View Binding Sites - clicking this button launches
the NCBI graphical viewer Cn3D to view binding site residues. See "How do I view interaction sites in protein structures?" for more info.
How can I access the IBIS web page for another query structure?
Enter the PDB code or PDB code along with chain identifier (case sensitive) or a GI in the Search PDB ID/GI box on the upper right of the web page. Ex: 1xbb, 1xbbA, 1668706.
What is a singleton cluster?
"Singleton" means a cluster which has only one non-redundant member (after members with more than 90% identity are purged).
How do you "expand a cluster"?
The table contains a list of clusters. Click on the [+] button at
the left to see the cluster features. When you are
done browsing, to close the cluster click on the [-] button.
How do I view binding sites in protein
structures?
Structures can be viewed with the Cn3D software (/Structure/CN3D/cn3d.shtml). The first step is to expand a binding site cluster and then select the specific structures or all structures in the table by using the checkboxes. Then clicking on the button [Show Binding Sites] will show the query structure superimposed with the selected structures and the binding sites depicted with side chains. The sequence viewer window of Cn3D also highlights the binding site residues based on sequence conservation in the aligned column.
How do you use the various "Advanced Search" features?
The search features enable you to filter the interactions based on various
criteria. For example, one might be interested in the Chemical binding sites and
want to know if there is a structure with a particular chemical bound to it.
Importantly, the search results apply only to the IBIS data corresponding to the
current query structure.
What are non-biological chemical sites?
Non-biological chemical sites are binding sites formed by non-biological
small molecules (such as buffers, salts, detergents, solvents and ions added
for purification and/or crystallization process). These sites are hidden
by default, but can be viewed by selecting the option Non-Biological
Chemical Sites:Show on the
left side bar.
References :
1) Shoemaker BA, Zhang D, Thangudu RR, Tyagi M, Fong JH, Marchler-Bauer A, Bryant SH, Madej T, Panchenko AR.: Inferred Biomolecular Interaction Server --a web server to analyze and predict protein interacting partners and binding sites. Nucleic Acids Res 2010, 38(D):518-24.
2) Thangudu RR, Tyagi M, Shoemaker BA, Bryant SH, Panchenko AR, Madej T: Knowledge-based annotation of small molecule binding sites in proteins. BMC Bioinformatics 2010, 11:365.
3) Chen J, Anderson JB, DeWeese-Scott C, Fedorova ND, Geer LY, He S, Hurwitz DI, Jackson JD, Jacobs AR, Lanczycki CJ et al: MMDB: Entrez's 3D-structure database. Nucleic acids research 2003, 31(1):474-477.
4) Marchler-Bauer A, Anderson JB, Chitsaz F, Derbyshire MK, DeWeese-Scott C, Fong JH, Geer LY, Geer RC, Gonzales NR, Gwadz M et al: CDD: specific functional annotation with the Conserved Domain Database.

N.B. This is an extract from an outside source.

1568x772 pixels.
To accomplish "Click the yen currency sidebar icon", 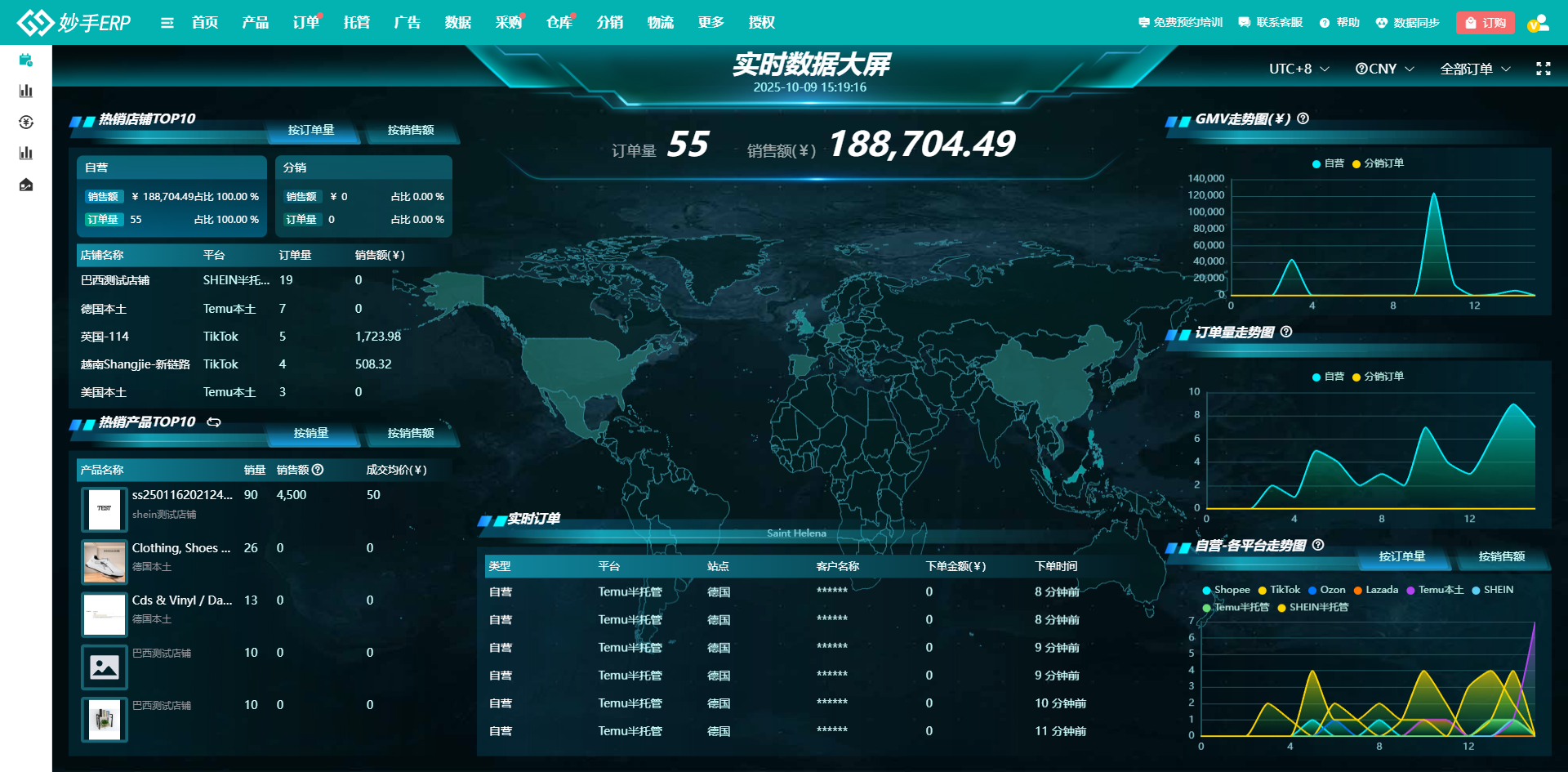I will click(26, 123).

Nucleic acids research 2009, 37(Database issue):D205-210.
5) Marchler-Bauer A, Bryant SH: CD-Search: protein domain annotations on the fly. Nucleic acids research 2004, 32(Web Server issue):W327-331.
6) Wang Y, Geer LY, Chappey C, Kans JA, Bryant SH: Cn3D: sequence and structure views for Entrez. Trends in biochemical sciences 2000, 25(6):300-302.
7) Wang Y, Xiao J, Suzek TO, Zhang J, Wang J, Bryant SH: PubChem: a public information system for analyzing bioactivities of small molecules. Nucleic acids research 2009, 37(Web Server issue):W623-633.